Genome assembly and annotation

The chloroplast genome was assembled from the clean data by GetOrganelle (v. 1.6.4) [58]. The correctness of the assembly was confirmed by using Bowtie2 (v2.0.1) [59] to manually edit and map all raw reads to the assembled genome sequence under the default settings. The annotation of the plastome was conducted initially using CpGAVAS2 [60]. Geseq was then used to confirm the annotation results [61]. Furthermore, the annotations with problems were manually edited by using Apollo [62]. The genome sequence and annotations have been deposited in the GenBank with accession numbers MW406457, MW406459, MW406460, MW406461, MW406463, MW406464, MW406465, MW406466, MW406468, MW406470, MW406471, MW406472.

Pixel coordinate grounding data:

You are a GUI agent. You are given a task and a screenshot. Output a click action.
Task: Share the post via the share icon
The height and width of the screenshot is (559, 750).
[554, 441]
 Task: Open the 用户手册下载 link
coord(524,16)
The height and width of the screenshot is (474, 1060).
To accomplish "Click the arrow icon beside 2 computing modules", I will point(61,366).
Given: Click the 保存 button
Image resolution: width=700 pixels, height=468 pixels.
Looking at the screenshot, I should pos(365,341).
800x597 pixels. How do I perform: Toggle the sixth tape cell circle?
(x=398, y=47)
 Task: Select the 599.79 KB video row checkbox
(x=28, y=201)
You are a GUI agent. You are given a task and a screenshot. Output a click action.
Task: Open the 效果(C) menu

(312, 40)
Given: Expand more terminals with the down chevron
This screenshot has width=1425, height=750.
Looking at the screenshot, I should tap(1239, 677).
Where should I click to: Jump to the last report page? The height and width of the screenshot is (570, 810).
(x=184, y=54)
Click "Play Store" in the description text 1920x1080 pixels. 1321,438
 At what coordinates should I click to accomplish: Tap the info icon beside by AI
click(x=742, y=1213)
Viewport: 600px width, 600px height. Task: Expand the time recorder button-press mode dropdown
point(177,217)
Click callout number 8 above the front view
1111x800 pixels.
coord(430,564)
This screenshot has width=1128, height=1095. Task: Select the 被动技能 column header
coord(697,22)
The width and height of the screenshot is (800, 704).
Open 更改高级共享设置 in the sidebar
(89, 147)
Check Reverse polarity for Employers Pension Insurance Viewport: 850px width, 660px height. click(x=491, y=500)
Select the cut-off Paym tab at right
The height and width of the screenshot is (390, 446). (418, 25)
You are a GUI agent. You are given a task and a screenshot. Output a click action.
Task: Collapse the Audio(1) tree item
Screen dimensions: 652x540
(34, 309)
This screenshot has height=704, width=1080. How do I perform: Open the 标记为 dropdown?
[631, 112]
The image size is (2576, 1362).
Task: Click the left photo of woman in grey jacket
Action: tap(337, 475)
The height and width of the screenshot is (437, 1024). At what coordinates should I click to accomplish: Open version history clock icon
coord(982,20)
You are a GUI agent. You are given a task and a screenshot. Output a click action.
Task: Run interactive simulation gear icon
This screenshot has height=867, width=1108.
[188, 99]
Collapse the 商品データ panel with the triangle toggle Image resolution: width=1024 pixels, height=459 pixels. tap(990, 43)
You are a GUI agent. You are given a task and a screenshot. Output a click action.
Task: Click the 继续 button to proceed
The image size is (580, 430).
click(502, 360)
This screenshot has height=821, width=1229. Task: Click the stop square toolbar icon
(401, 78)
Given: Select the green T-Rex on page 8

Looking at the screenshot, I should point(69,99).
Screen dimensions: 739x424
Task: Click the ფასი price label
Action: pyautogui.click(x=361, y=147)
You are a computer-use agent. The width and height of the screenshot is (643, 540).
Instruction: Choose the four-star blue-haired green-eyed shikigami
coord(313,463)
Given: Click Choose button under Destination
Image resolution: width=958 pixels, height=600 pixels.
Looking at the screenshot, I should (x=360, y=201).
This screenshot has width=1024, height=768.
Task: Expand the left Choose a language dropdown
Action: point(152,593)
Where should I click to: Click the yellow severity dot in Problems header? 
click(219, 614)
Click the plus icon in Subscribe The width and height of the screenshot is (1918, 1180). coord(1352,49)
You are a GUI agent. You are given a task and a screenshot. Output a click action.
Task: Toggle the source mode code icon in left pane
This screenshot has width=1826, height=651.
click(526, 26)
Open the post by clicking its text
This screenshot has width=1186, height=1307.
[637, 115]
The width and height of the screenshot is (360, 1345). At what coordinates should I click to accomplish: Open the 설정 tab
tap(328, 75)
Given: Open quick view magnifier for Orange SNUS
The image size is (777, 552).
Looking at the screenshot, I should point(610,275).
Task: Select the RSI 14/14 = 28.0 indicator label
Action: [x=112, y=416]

REQUIRED ACTION 1:
Sum up the excerpt on genome assembly and annotation in two sentences.
REQUIRED ACTION 2:
Duplicate the part of the excerpt on genome assembly and annotation from "The chloroplast genome" up to and including "MW406470, MW406471, MW406472.".

ANSWER SPACE 1:
The chloroplast genome was assembled from the clean data with GetOrganelle, and its correctness was confirmed by using Bowtie2 to map all raw reads to the assembled sequence. The plastome was first annotated with CpGAVAS2, the results were confirmed with Geseq, problem annotations were edited by hand in Apollo, and the sequence and annotations were deposited in GenBank.

ANSWER SPACE 2:
The chloroplast genome was assembled from the clean data by GetOrganelle (v. 1.6.4) [58]. The correctness of the assembly was confirmed by using Bowtie2 (v2.0.1) [59] to manually edit and map all raw reads to the assembled genome sequence under the default settings. The annotation of the plastome was conducted initially using CpGAVAS2 [60]. Geseq was then used to confirm the annotation results [61]. Furthermore, the annotations with problems were manually edited by using Apollo [62]. The genome sequence and annotations have been deposited in the GenBank with accession numbers MW406457, MW406459, MW406460, MW406461, MW406463, MW406464, MW406465, MW406466, MW406468, MW406470, MW406471, MW406472.